Kurmes Dernegi Resmi Web Sitesi

“ Çanlar Kimin İçin Çalıyor” A.Haydar Gürbüz

Bu yazıma Hemingway’ın “Çanlar Kimin İçin Çalıyor” romanının başlığını koymak istedim çünkü uzun zamandır bu çanların bölgemizde kimler için çaldığı tartışılıyor, kimler için çanlar çalıyor? Yalnız çanlar mı? kimler için ezanlar okunuyor?, kimler için sema yapılıyor?,kimler için dualar ediliyor?  vs vs. Uzatabileceğimiz sorular ve cevaplar listesi...

Bütün bu “Kimler” dediğimiz elbetteki biz insanlar için olduğunu hepiniz anlamışsınızdır...İnsanlık ve insanlığın geleceği için çalınan çanlardan çıkan seslerin, camilerde kılınan namazların ardında insanlığa dair yapılan dualardan ve söylemlerden  ne barışın tınısı nede savaşların sona erişi gerçekleşmiştir.Bu sesler ve dualar insanlığa çokta umut vermemiş  gelecek yıkımların savaşların  önüne geçememiştir. İnsanın aklına ister istemez Herşeyin  bir kandırmaca bir göstermelik mi olduğu gelmiyor değil.  Zaman ve mekan insanlığın kocaman bir yalanı mı diye soruyor insan,  barış ve kardeşlik kavramlarının anlamı acaba  insanlar için acı ve dertten başka birşey değilmidir  ki bir türlü  sağlanamıyor  birlikte yaşanamıyor bir araya gelinemiyor. Birilerinin acıyla yakınarak haykırdığı dünyamızda birileride gülerek dalgasını geçerek  yaşamaktadır. Oysa sonuçta herşey insanlık adına olmuyor mu? Kimileri ölüyor kimileri yaralanıyor kimileride insan olmaktan çıkıp hayvanlaşıyor.

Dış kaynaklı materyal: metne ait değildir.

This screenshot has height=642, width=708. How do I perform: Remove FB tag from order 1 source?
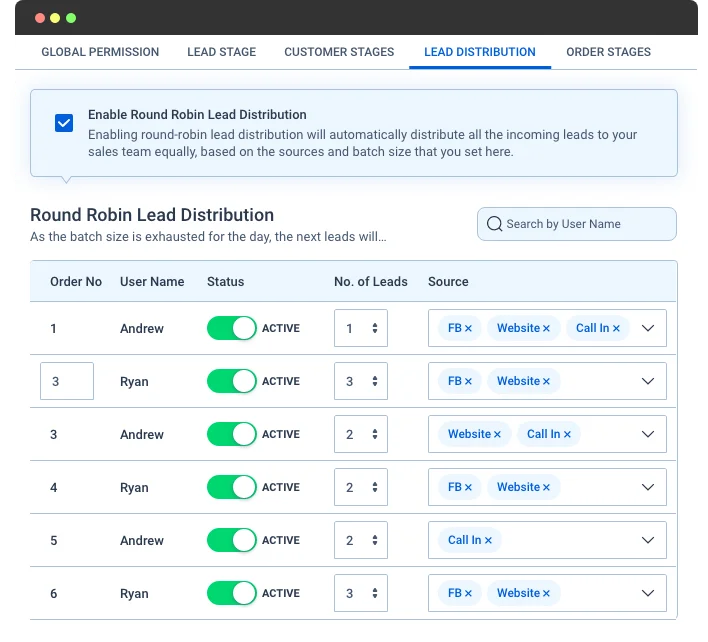click(x=468, y=328)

John Donne’nin aşağıdaki şiiri aslında bu soruların hepsine kısaca ve özce bir cevaptır. Çanların bölgemizde ve dünyamızda tüm insanlık için çaldığı ve birazdan bu gelişmelerin  karşısında duyarsız kalsanda uzaktan seyretsende senin içinde çalacağını  bilmen gerektiğini çünkü sonuçta ölen her insan insanlığın kaybı olarak, seninde kaybın olarak algılamalı görmelisin diyor ,dolayısıyla tüm insanlar için çanlar çalmaya devam ediyor.   Anlamak isteyene tabiii...

 

"Ada değildir insan, bütün hiç değildir bir başına; anakaranın bir parçasıdır, bir damladır okyanusta; bir toprak tanesini alıp götürse deniz, küçülür Avrupa, sanki yiten bir burunmuş, dostlarının ya da senin bir yurtluğunmuş gibi, ölünce bir insan eksilirim ben, çünkü insanoğlunun bir parçasıyım; işte bundandır ki sorup durma çanların kimin için çaldığını; senin için çalıyor." John Donne

 

Günler ağır ağır demir parmaklıkların ardında çıkacak çığlıklara ve ölümlere hazırlanıyor, nice koçyigitlerin toprağa düşeceği günler tekrar kapımıza dayanmıştır, ağıtların yükseleceği ve belkide bir ömür yüreklerde dinmeyecek bir korun içine düşecek  analar,babalar ve insanlarrrr… Ülkemizde açlık grevleri 66.güne yani artık kimileri için geriye dönüşü olmayan bir virajın eşiğine girilmiş bulunmaktadır, ölüm bu kadar yaklaşmış ve her an gerçekleşecekken ülkenin yönetiminde sorumlu insanlar utanmadan, kızarmadan, sıkılmadan hala şovdan hala egzersizlerden ve hala sanki perhiz yapmak amaçlı olarak yorumlamalarda bulunmaktadırlar, tanrımm ne kadar üzücü! İnsan olmanın gücün ve metanın  ötesinde birşey olduklarını unutan bu yöneticiler,vijdanen büyük bir çöküntününde içine girmişlerdir . Eğer yapılan hizmetler ve sahip olunan mevkiler, inançlar insanlık için değilse nedendir? Neden bir ülkeye başbakan olmuş biri bu kadar ölümler yaklaşmışken  pervasızca sorumsuzca davranmaktadır. İnsan olmanın Erdoğan açısından hiçbir anlamı yok mu? Tanrı  yüce Rabbim deyip bunu diline dolarken o Tanrı acaba; be hey günahsız kulum /dun  Erdoğan yanıbaşında kardeşlerin ölürken ve sen onların çocuklarını öldürmek için bombalama emri verirken hayatlarıyla dalga geçerken, benim yarattığım kulları katlederken nasıl olurda huzuruma masumane bir yüzle çıkabiliyorsun?,Be heyy utanmaz arlamaz ve senän temiz(!) kulunum diyen kulum sana verdiğim vijdanı ne yaptın nereye düşürdün?…demeyecek mi? Dese de Erdoğan’ın umurunda dir sanki, çünkü onda inanç sadece kendi rantına ve iktidarına hizmet eden inançtır gerisi teferruattan ibaret, vicdanını ise şimdilerde biryerlerde unutmuş…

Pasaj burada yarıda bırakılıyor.